Occuper les logements vides

JOEL MATRICHE

vendredi 03 février 2012, 11:47

Liège. Pour répondre à la vague de froid, la Ville réquisitionnera si nécéssaire des chambres d'hôtel pour loger les sans-abri. Le MR suggère de compléter ce dispositif par une mise à disposition des biens publics inoccupés.
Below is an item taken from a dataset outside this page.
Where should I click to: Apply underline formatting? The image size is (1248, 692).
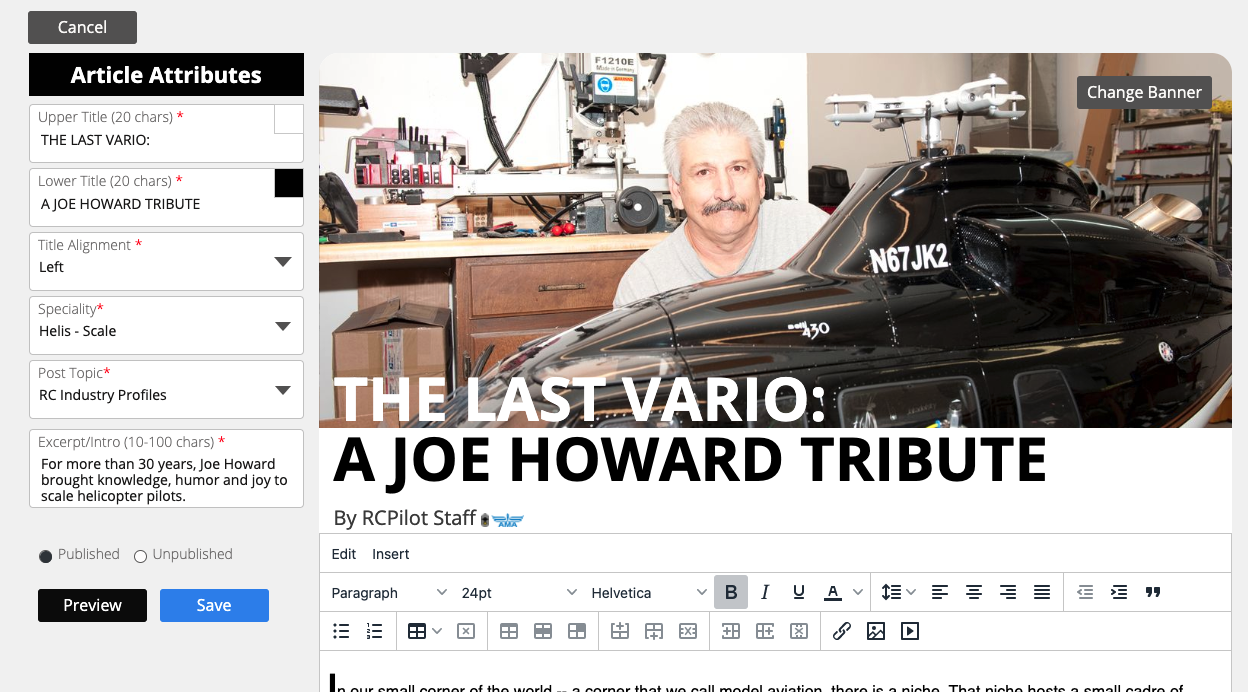[x=799, y=593]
Occuper les logements vides

La vague de froid pousse des sans-logis vers la caserne de la rue Saint-Laurent, mise à disposition chaque hiver par la Défense © Michel Tonneau

Les pouvoirs publics doivent prendre leurs responsabilités et montrer l'exemple, ont en substance asséné jeudi le député-bourgmestre (MR) de Hannut Hervé Jamar et Michel Péters, conseiller communal (MR) à Liège et administrateur de la Société wallonne du Logement. D'une main, ils pointent les sans-logis, dont la détresse est rendue plus grande encore par les jours et les nuits de grand froid qui se succèdent depuis le début de la semaine. De l'autre, ils balayent le parc immobilier des villes et communes, en partie inoccupé : « A Liège par exemple, précise Michel Péters, on ne compte pas moins de 51 immeubles publics inoccupés. Moyennant une rapide remise en état et un équipement minimal, ils pourraient rapidement être mis à la disposition de ceux qui en ont besoin. »
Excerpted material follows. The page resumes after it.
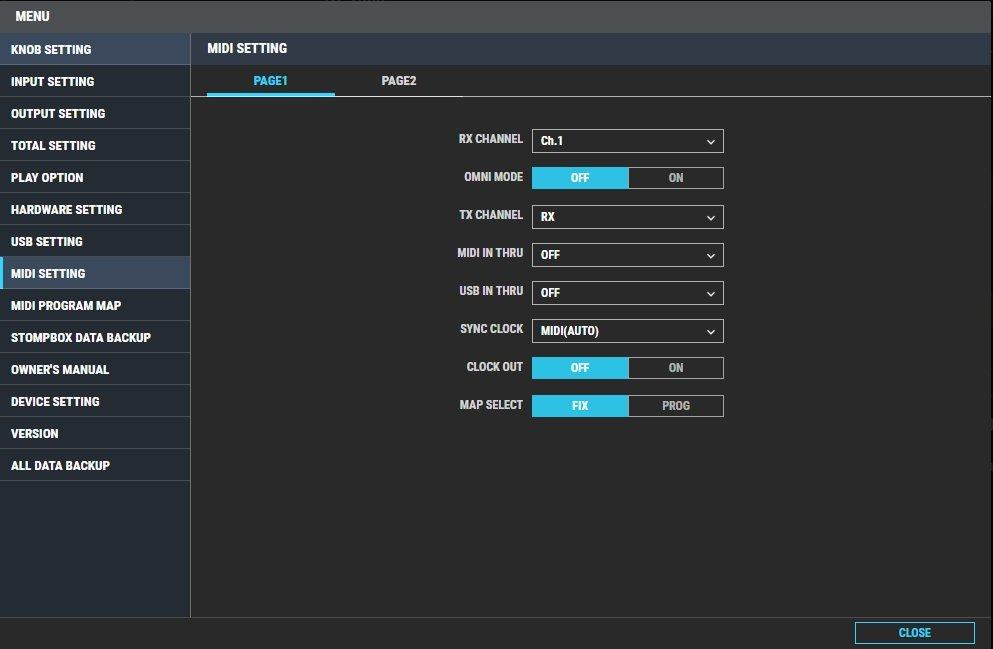Open STOMPBOX DATA BACKUP section

95,337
Au public donc, continue le conseiller communal, de « balayer devant sa porte avant de réquisitionner du patrimoine privé. » Nul besoin, estime-t-il, de montages juridiques compliqués pour garantir cette mise à disposition provisoire : « Nous proposons ici de recourir au commodat, ou prêt à usage (…) Il s'agit d'un contrat qui établit qu'un bien est prêté gratuitement, sous réserve qu'il soit rendu sans dommage à son propriétaire à une date convenue. » Un système qui permettrait donc de libérer rapidement et sans grands frais des logements d'urgence pendant l'hiver, voire de répondre à des situations de crise comme l'incendie d'une habitation privée.

Hervé Jamar et Michel Péters suggèrent d'élargir le commodat aux 320 appartements vides que comptent la Maison liégeoise et le Logis social. « La gestion de ces logements, continuent-ils, serait confiée à une ASBL, comme le Relais social, en collaboration avec le CPAS local, qui s'occuperait de l'état des lieux, des petites remises en état urgentes, de l'accompagnement social… »

Pour se faire entendre, l'un des libéraux va déposer une proposition de résolution au parlement wallon, l'autre une motion au conseil communal.